JEAN-MICHEL SALVATOR, directeur des rédactions du Parisien-Aujourd’hui en France

Votre prédécesseur avait choisi pour l'élection de 2017 de ne pas publier de sondages. Pourquoi avez-vous décidé de les réintroduire ?

J’ai fait ce choix pour trois raisons. Ce sont aujourd’hui les sondages qui rythment les campagnes présidentielles. Les journalistes le constatent. Il n’est qu’à voir la décision de François Hollande de ne pas se représenter en 2017, elle s’est fondée sur les sondages. De même pour François Bayrou. Éric Zemmour ne se serait sûrement pas présenté à la présidentielle si les sondages ne lui avaient pas montré qu’il y avait un intérêt autour de sa candidature et qu’il pouvait y réaliser un score intéressant.La sélection des candidats pour la primaire s’est aussi fondée sur les intentions de votes. On ne peut pas se déroder et ne pas y faire référence. Ils sont un élément de référence.

Vous êtes-vous imposé un cadre pour en rendre compte ?

Il me semble qu’on ne peut pas refuser de commander des sondages et, en même temps, reprendre ceux des autres. Sous peine de ne traiter que des sondages spectaculaires. Il faut être responsable de ses sources, surtout lorsque l’on est un grand journal comme le nôtre. Mieux vaut ne se référer qu’à ses sources, quels ques soient les résultats.

Vos lecteurs sont-ils avides de sondages ?
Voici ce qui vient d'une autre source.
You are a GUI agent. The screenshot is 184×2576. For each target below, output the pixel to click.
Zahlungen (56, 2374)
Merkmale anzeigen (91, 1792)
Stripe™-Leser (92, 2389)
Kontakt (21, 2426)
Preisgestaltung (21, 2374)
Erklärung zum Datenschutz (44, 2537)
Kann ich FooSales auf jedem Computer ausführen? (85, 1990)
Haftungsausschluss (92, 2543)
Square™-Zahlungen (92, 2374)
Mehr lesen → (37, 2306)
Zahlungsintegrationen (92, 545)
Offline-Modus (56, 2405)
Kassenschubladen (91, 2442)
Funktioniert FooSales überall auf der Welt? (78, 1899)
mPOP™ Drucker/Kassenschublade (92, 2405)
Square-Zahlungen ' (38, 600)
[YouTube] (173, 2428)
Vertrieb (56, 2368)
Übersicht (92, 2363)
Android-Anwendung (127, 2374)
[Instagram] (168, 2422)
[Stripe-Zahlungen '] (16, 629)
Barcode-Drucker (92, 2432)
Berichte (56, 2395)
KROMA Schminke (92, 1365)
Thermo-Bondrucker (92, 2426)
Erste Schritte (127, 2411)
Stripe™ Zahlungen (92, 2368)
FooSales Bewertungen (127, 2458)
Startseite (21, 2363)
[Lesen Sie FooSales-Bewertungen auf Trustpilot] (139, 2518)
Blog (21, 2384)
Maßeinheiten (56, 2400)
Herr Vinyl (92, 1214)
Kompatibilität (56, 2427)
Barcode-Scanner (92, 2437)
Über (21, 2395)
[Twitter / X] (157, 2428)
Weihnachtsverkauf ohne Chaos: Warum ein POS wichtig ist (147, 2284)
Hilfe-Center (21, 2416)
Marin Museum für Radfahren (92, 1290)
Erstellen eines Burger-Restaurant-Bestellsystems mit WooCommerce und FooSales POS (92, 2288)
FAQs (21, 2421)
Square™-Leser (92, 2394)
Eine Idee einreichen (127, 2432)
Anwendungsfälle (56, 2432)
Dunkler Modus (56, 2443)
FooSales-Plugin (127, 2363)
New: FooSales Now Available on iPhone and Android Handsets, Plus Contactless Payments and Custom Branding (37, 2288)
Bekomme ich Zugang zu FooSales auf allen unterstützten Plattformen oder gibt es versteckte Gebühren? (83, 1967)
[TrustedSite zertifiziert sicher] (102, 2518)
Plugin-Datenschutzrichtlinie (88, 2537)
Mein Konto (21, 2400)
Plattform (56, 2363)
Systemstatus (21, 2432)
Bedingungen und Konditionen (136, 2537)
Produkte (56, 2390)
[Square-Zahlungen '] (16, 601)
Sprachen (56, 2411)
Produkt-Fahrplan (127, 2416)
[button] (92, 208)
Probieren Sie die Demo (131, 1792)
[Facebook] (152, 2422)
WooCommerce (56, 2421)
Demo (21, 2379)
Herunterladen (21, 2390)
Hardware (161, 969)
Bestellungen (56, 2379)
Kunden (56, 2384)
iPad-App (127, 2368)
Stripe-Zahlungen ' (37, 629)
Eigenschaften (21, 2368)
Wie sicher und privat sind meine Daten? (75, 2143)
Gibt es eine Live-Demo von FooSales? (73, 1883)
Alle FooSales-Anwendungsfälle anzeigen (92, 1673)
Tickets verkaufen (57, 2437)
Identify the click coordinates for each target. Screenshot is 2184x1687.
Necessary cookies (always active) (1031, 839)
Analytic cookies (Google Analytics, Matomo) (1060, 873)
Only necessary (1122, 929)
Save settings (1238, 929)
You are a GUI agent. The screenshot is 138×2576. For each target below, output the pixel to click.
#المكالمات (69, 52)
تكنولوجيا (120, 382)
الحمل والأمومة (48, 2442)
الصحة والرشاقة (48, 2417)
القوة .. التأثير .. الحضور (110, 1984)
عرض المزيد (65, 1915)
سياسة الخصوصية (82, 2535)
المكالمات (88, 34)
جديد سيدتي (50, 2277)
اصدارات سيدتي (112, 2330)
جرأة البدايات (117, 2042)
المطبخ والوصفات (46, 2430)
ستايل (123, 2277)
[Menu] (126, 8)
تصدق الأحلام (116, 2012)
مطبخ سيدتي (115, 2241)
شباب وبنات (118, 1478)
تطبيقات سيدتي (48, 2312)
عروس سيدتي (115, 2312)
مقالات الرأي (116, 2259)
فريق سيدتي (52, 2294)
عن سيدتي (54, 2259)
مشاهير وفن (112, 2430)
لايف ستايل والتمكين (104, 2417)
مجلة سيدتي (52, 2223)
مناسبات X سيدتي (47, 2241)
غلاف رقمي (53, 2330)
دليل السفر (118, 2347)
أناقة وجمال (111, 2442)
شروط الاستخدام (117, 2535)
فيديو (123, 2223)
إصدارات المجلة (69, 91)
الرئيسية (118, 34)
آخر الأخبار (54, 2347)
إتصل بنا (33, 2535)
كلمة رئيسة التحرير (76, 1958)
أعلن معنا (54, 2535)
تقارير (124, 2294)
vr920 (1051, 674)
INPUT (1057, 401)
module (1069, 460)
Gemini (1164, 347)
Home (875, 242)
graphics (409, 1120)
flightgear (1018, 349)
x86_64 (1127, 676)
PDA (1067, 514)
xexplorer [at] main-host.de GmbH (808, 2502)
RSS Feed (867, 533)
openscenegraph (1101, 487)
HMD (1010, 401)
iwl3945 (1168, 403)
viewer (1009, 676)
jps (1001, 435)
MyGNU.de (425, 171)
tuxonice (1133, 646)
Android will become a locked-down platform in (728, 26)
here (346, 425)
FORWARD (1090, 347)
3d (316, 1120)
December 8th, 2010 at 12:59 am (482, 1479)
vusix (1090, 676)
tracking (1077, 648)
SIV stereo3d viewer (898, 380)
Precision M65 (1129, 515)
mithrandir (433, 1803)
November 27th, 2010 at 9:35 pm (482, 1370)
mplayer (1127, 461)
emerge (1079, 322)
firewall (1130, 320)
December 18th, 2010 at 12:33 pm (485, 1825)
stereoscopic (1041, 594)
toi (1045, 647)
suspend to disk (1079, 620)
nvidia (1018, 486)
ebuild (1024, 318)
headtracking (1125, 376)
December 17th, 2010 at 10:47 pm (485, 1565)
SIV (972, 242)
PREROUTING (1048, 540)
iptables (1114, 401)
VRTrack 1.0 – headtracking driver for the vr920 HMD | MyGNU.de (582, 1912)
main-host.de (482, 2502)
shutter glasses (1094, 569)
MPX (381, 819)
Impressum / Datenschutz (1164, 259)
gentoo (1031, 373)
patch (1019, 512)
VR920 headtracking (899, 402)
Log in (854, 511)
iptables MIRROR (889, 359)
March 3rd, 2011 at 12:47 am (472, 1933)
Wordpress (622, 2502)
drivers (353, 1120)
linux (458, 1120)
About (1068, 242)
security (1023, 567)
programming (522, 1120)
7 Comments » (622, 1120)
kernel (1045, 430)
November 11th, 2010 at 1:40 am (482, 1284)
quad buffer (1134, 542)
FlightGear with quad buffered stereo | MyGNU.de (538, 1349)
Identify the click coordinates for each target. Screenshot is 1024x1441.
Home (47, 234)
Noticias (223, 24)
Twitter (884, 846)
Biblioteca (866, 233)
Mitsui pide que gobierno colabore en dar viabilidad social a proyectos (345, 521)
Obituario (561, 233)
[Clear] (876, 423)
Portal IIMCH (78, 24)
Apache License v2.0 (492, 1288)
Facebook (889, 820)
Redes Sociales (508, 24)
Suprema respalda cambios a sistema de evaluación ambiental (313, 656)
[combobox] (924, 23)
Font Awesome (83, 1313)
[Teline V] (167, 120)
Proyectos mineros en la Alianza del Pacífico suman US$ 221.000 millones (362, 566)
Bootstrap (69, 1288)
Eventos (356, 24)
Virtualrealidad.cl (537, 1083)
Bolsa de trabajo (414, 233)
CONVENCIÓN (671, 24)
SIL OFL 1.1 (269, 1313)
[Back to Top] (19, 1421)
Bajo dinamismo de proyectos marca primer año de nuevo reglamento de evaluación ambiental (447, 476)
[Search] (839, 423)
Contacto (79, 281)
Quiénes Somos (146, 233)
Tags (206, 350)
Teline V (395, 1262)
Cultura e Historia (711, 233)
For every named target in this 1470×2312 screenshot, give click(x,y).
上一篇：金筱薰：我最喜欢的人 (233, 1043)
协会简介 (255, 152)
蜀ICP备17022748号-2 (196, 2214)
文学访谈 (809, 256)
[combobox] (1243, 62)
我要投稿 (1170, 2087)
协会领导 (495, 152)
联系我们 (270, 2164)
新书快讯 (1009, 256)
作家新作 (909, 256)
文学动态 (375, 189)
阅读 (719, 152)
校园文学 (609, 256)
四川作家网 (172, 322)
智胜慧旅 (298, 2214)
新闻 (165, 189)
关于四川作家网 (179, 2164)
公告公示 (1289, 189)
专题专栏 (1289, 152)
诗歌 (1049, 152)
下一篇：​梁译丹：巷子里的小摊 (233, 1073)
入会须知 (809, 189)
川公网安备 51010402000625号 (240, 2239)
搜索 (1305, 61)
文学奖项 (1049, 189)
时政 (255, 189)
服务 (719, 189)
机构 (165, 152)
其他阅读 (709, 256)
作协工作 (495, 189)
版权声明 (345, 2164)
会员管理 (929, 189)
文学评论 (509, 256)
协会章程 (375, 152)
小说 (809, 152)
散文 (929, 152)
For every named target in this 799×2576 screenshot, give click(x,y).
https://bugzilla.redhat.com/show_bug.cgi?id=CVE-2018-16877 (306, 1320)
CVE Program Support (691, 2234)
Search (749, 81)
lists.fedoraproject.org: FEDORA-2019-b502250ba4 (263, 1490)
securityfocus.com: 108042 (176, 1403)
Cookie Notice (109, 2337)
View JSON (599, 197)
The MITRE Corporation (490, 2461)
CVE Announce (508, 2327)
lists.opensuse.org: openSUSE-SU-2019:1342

Nos lecteurs souhaitent avoir ces informations. C’est ce que l’on constate en suivant les audiences de votre site internet : ces derniers jours, les papiers les plus lus ont trait aux sondages. Ils sont un élément du traitement d’une présidentielle parmi d’autres, évidemment. Et nous avons publié une cinquantaine de reportages et des enquêtes, qui ne peuvent, en aucune manière, se substituer aux sondages.